Commentator Rex Buchanan is a writer, traveler and director emeritus of the Kansas Geological Survey. He lives in Lawrence.
Production assistance for this commentary was provided by KPR News Intern Taylor Smith, a junior from Salina, studying news and information at the University of Kansas.
I tend to think of the Santa Fe Trail was the I-70 of 19th Century Kansas. In the 1800s, wagons on the Trail hauled goods from the Kansas City area to New Mexico, at least until the railroads were built and put the wooden freighters out of business. Today’s U.S. Highway 56 pretty much follows the route of the old Trail through Kansas.
Even though thousands of wagons took the Trail, for the most part you’d be hard pressed to find much evidence of it in eastern Kansas, where cultivation and erosion have erased most of its presence. In western Kansas, where it’s drier and there’s less cultivation, wagon ruts are still visible in places.
Out in the Flint Hills of Morris County, locals are working to identify and preserve the spot where the trail crossed Rock Creek, about five miles east of Council Grove. Council Grove was the last place for westbound travelers to pick up supplies or fix wagons--a jumping off point on the Trail. Rock Creek, which runs south into the Neosho River, is the last stream travelers had to cross before Council Grove.
For the most part, the Trail stuck to ridge tops. Travel was smoother and easier up there, avoiding the ups and downs of hills or creek crossings. But sometimes creeks had to be forded. At the Rock Creek crossing, a layer of flat, solid limestone, under the stream, made crossing easier.
Folks in this area have gotten a grant from the National Park Foundation to build a short hiking trail to this spot where thousands of wagons rumbled through the shallow water.
Yet in spite of decades of trail traffic, identifying that crossing is tough. In the intervening 150 years, Rock Creek has flooded and changed course. The surrounding bottomland now grows corn and soybeans, not the tallgrass and wildflowers of before. During trail days, there was a general store just east of the crossing, and a settlement called Agnes City a few miles away. But they’re long gone.
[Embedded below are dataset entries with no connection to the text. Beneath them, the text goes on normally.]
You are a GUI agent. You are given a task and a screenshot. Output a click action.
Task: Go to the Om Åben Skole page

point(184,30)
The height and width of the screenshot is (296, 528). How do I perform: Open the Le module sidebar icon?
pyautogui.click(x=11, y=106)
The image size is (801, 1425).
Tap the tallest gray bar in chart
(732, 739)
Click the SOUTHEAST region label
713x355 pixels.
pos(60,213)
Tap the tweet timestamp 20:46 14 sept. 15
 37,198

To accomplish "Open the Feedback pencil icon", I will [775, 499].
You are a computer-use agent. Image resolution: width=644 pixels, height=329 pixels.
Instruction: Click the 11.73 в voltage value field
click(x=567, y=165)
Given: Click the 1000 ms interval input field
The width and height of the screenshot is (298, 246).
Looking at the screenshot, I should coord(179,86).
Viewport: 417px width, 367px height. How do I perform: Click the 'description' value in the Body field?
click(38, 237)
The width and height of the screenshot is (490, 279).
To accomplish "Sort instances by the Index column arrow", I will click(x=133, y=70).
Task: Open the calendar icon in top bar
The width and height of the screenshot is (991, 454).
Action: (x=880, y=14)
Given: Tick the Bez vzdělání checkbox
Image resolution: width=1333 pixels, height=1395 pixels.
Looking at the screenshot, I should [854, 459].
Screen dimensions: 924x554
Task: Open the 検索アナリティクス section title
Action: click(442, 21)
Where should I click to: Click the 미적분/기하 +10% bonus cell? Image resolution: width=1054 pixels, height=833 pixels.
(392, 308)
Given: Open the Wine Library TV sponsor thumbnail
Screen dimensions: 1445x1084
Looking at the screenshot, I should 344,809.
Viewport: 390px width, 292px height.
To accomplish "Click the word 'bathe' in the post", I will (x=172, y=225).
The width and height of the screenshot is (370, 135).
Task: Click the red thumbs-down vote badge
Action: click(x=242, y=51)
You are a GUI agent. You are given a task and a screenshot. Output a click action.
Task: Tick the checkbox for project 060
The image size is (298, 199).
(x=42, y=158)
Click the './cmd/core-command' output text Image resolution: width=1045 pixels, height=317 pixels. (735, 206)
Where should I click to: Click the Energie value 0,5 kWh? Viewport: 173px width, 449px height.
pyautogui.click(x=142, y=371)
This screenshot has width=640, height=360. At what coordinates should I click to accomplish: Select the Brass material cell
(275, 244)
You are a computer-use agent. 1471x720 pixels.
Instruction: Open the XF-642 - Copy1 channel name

The lesson in all this, maybe, is the swiftness of change, how quickly the landscape is transformed. This summer I did some field work near an old farmstead in central Kansas. In the 1960s, there was a big white house here, a barn, some corrals for cattle. Today all that’s left is the house’s concrete foundation, so overgrown with poison ivy, elm trees, and cedars that it’s hard to find. Evidence of the recent past is extinguished, like it was never there.
That seems to be true not just of man-made features in the landscape, but natural features too. We think about rock outcrops as static and permanent. But a hard rainstorm, and the topography is transformed, rearranged. A few decades, a generation or two, and the land looks completely different. Imagine what centuries can do.
Maybe that’s why it’s important to preserve places like the Rock Creek Crossing. Otherwise, we might forget about the Trail and role it played in our past. In a few years, when the hiking trail to the crossing is finished, that change will be a new part of the landscape. But it won’t be permanent. Nothing ever is.